All three system configurations were simulated using Aspen Plus V14, a widely used process modeling and simulation platform in the chemical and energy industries. The simulations yielded detailed mass and energy balances for each process, forming the basis for techno-economic analysis. Capital expenditures (CAPEX), operating expenditures (OPEX), and the minimum selling price (MSP) of hydrogen were calculated for each scenario using consistent financial assumptions. The MSP values were then benchmarked against conventional green hydrogen production (renewable-powered electrolysis) and blue hydrogen production (methane reforming with carbon capture) to assess economic competitiveness and feasibility.
The results of the economic analysis revealed that Case A had the highest MSP, at 10.58 USD/kg H₂, primarily due to its complete reliance on external electricity and the associated high OPEX. In contrast, Case B achieved the lowest MSP, 8.93 USD/kg H₂, by leveraging ORC-generated electricity to offset a portion of external power requirements, even when accounting for the additional energy required by the desalination process. Case C, despite its simplified design, exhibited the highest MSP at 13.54 USD/kg H₂. This outcome was largely attributable to the high capital cost and limited performance of SWDE technology. These findings underscore the importance of balancing system integration with technological maturity and cost structures. A sensitivity analysis was conducted to examine the impact of variations in key system parameters—such as electrolyzer efficiency, ORC power output, CAPEX uncertainty, and working fluid properties—on the MSP. The analysis demonstrated that Case C is the most sensitive to fluctuations in technical performance, indicating a higher financial risk profile. Conversely, Case B showed robust economic performance across a wide range of assumptions, reinforcing its attractiveness as a practical and near-term solution.
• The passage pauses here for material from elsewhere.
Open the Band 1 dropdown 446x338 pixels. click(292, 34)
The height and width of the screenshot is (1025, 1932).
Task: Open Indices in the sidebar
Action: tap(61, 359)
In parallel, environmental performance was evaluated using a Life Cycle Assessment (LCA) in accordance with ISO 14040/44 standards. The LCA adopted a gate-to-gate boundary and accounted for both upstream and operational emissions, including those from equipment manufacturing, electricity generation, and system operation. Two comparative analyses were performed: one assessing the impact of LNG regasification with and without ORC integration, and another comparing the full-system environmental profiles of the three hydrogen production cases. The results clearly showed that ORC integration substantially reduced greenhouse gas emissions by displacing grid-supplied electricity, which is often carbon-intensive. Among the three scenarios, Case B exhibited the lowest global warming potential (GWP), primarily due to its efficient energy use, internal power generation, and reliance on proven technologies. Case A showed moderate emissions due to external electricity dependency, while Case C—although conceptually appealing—had the highest GWP owing to the material intensity and lower efficiency of SWDE components.
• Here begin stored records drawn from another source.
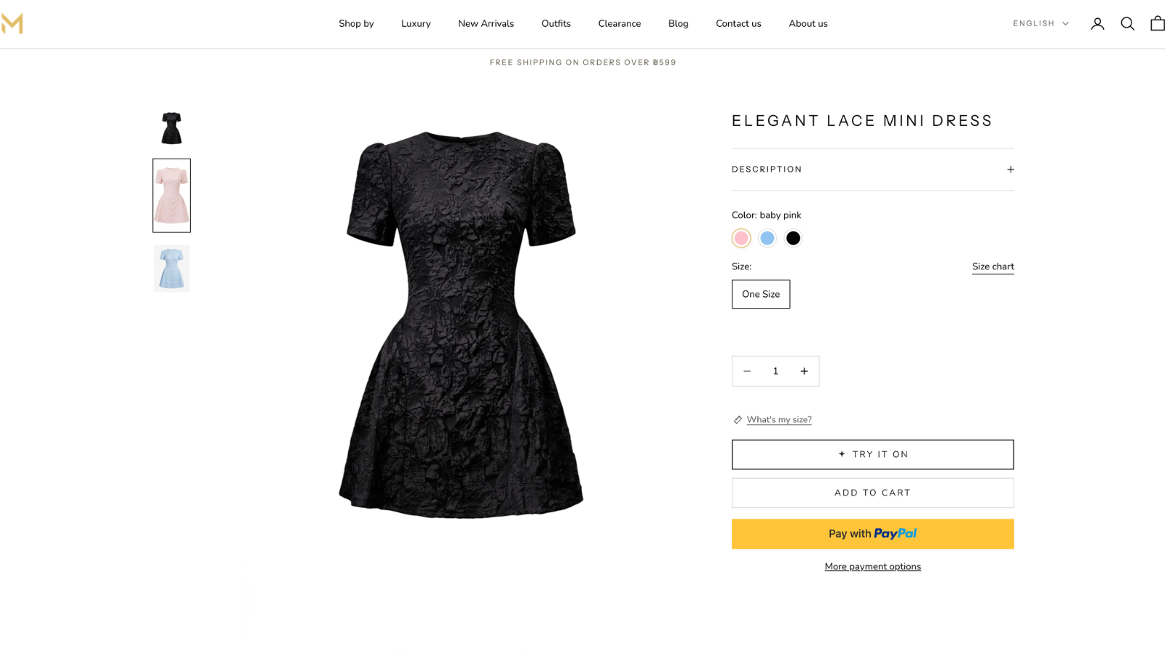The width and height of the screenshot is (1165, 655).
Task: Decrease quantity with the minus icon
Action: tap(747, 371)
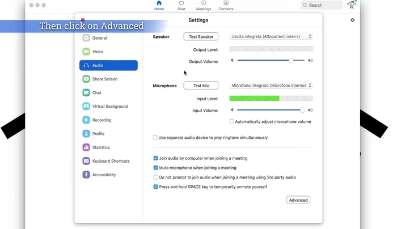Viewport: 397px width, 229px height.
Task: Adjust the Output Volume slider
Action: click(291, 60)
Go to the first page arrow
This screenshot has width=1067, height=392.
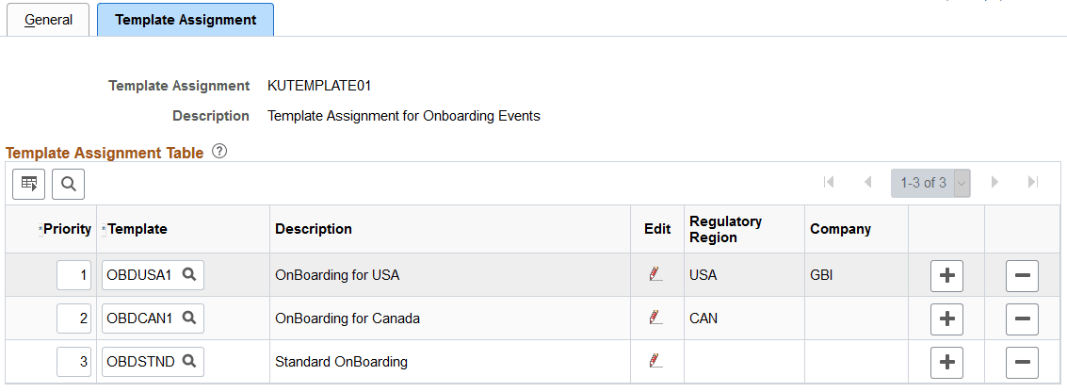click(829, 183)
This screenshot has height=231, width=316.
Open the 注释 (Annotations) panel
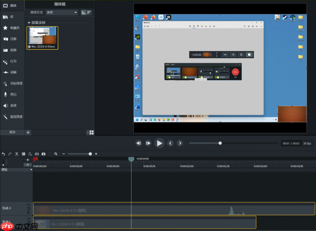pyautogui.click(x=13, y=39)
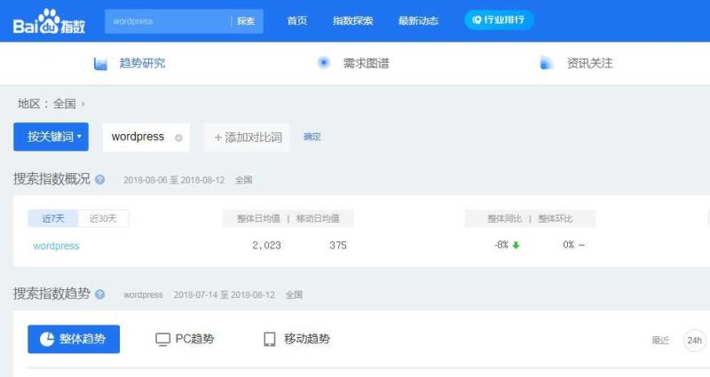Screen dimensions: 710x377
Task: Click the 资讯关注 icon
Action: coord(547,63)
In conclusion, this study presents a compelling case for the integration of LNG cold energy recovery with hydrogen production systems. The findings demonstrate that such integration can significantly improve economic and environmental performance, especially when coupled with mature and commercially available technologies such as ORC and PEM electrolysis. Case B emerges as the most balanced and immediately implementable configuration, offering tangible benefits in cost, emissions reduction, and system resilience. Although Case C requires further technological advancement to become viable, it holds promise for future applications that prioritize system simplification and water resource flexibility. Ultimately, the proposed integration strategies contribute to ongoing global efforts to establish efficient, low-carbon hydrogen supply chains, and they highlight the value of repurposing cryogenic energy resources that would otherwise remain unused at LNG import terminals.